In the context of class-incremental learning, the concept of classical forgetting may not provide meaningful insight due to its tendency to increase as the complexity of the task grows (considering more classes within the classification problem). Therefore, recommendeds avoiding relying on classical forgetting as a metric in settings of class-incremental learning, both online and offline settings. Thus, Average Anytime Accuracy (AAA) and Average Cumulative Forgetting (ACF) are used throughout this experiment, although AA and AF are computed as part of the process.

Model selection

To compare learning performance across varying model depths, I chose to use the popular ResNet architectures, particularly ResNet18, ResNet34, and ResNet50. As mentioned earlier in this blog, ResNets were designed to increase the performance of deeper neural networks, and their performance metrics are well known. While using custom models for more variability in sizes was a consideration, existing popular architectures were chosen for better reproducibility.
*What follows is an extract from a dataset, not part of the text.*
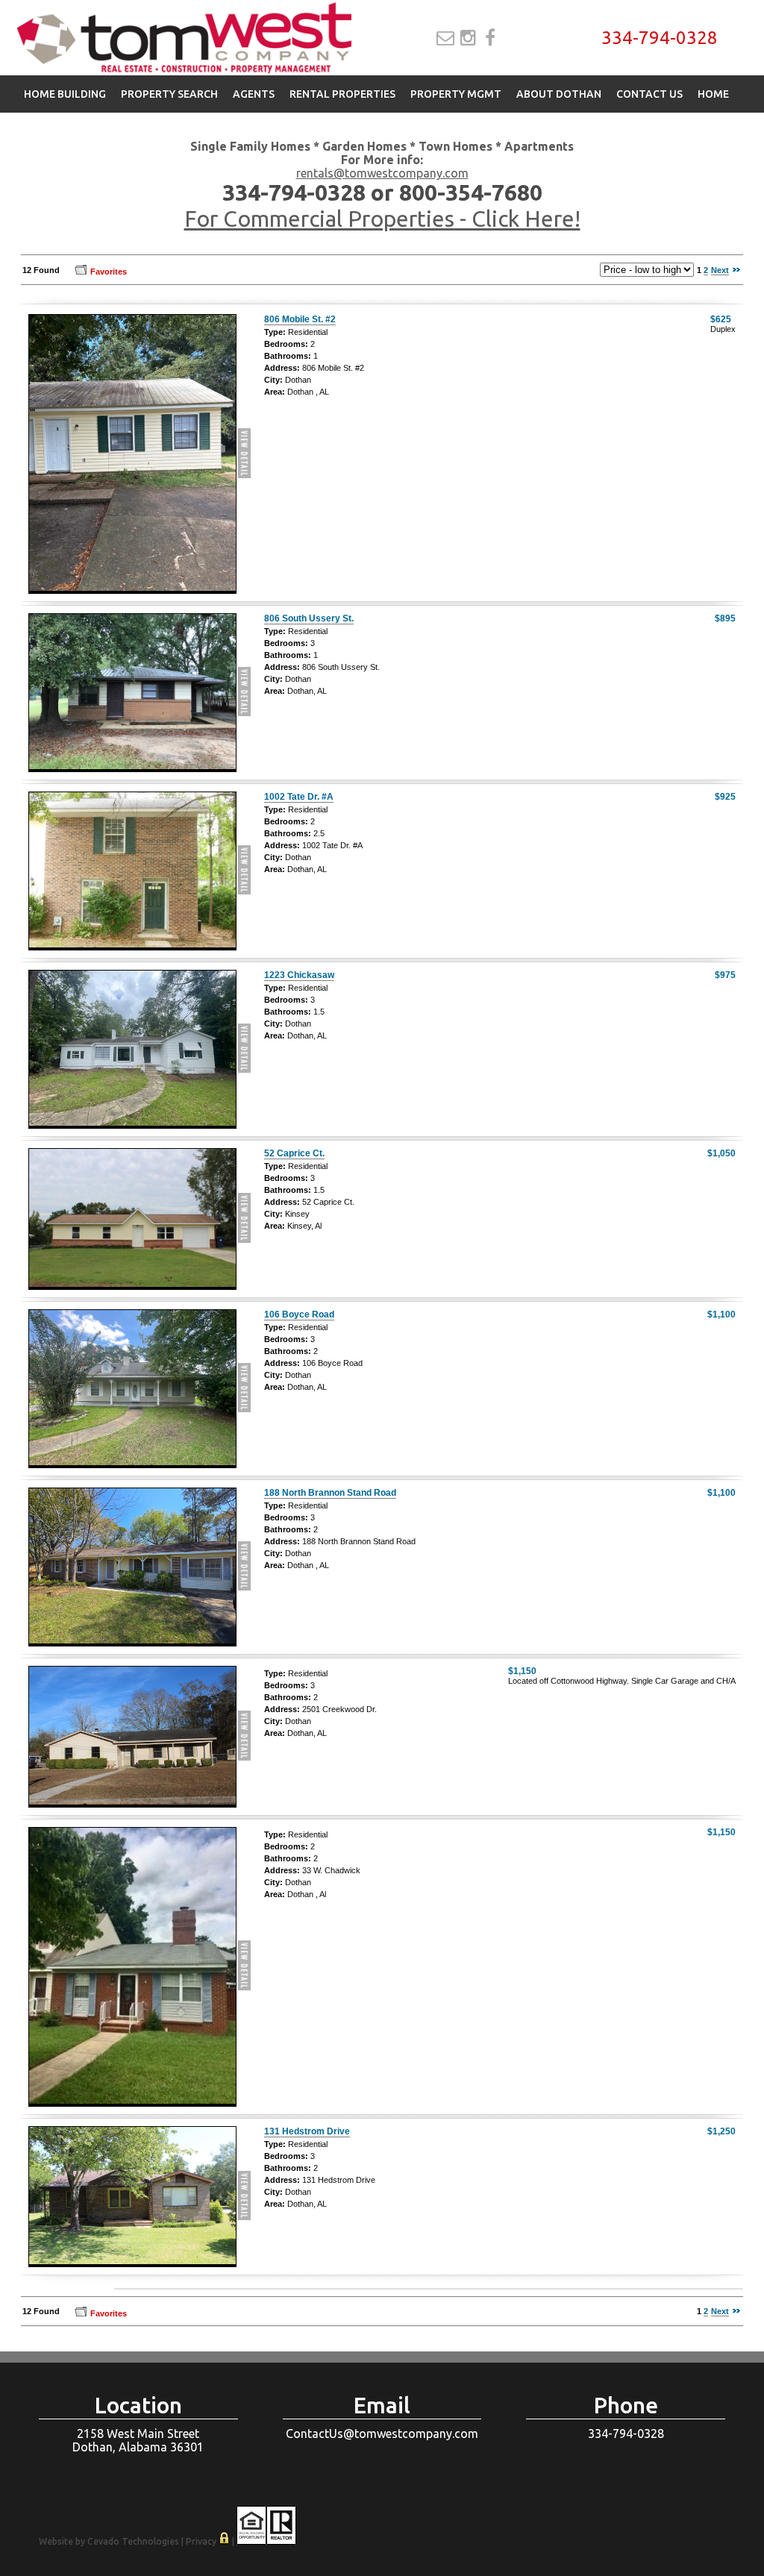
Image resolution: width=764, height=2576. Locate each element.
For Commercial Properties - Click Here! (382, 218)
Moreover, while there are newer versions (i.e. ResNeXt) that have shown to perform better without a huge increase in computational complexity, for this study the original smaller models were chosen to avoid introducing unnecessary variables. ResNet18 and ResNet34 have the basic residual network structure, and ResNet50, ResNet101, and ResNet152 use slightly modified building blocks that have 3 layers instead of 2. This ”bottleneck design” was made to reduce training time. The specifics of the design of these models are detailed in the table from the original paper by He et al..

ResNet architecture. Table from He et al. (2015)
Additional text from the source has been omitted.